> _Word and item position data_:

▬▬▬▬▬▬

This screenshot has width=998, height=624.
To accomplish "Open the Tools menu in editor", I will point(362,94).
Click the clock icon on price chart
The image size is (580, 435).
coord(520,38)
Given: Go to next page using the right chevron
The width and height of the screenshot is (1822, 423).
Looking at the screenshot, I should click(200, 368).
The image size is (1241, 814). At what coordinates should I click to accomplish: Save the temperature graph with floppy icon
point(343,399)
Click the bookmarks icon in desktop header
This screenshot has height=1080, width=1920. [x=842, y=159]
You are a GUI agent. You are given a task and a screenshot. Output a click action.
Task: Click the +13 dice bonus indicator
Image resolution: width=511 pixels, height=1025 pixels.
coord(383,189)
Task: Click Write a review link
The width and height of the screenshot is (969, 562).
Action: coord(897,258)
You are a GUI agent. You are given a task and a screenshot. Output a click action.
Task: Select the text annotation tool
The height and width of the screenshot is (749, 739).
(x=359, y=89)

▬▬▬▬▬▬

> _PROBLEM STATEMENT_:
Render every line of the entries above as a JSON list of strings, one string per line, with blank lines omitted.

> _OUTPUT OF THE TASK_:
[
  "This screenshot has width=998, height=624.",
  "To accomplish \"Open the Tools menu in editor\", I will point(362,94).",
  "Click the clock icon on price chart",
  "The image size is (580, 435).",
  "coord(520,38)",
  "Given: Go to next page using the right chevron",
  "The width and height of the screenshot is (1822, 423).",
  "Looking at the screenshot, I should click(200, 368).",
  "The image size is (1241, 814). At what coordinates should I click to accomplish: Save the temperature graph with floppy icon",
  "point(343,399)",
  "Click the bookmarks icon in desktop header",
  "This screenshot has height=1080, width=1920. [x=842, y=159]",
  "You are a GUI agent. You are given a task and a screenshot. Output a click action.",
  "Task: Click the +13 dice bonus indicator",
  "Image resolution: width=511 pixels, height=1025 pixels.",
  "coord(383,189)",
  "Task: Click Write a review link",
  "The width and height of the screenshot is (969, 562).",
  "Action: coord(897,258)",
  "You are a GUI agent. You are given a task and a screenshot. Output a click action.",
  "Task: Select the text annotation tool",
  "The height and width of the screenshot is (749, 739).",
  "(x=359, y=89)"
]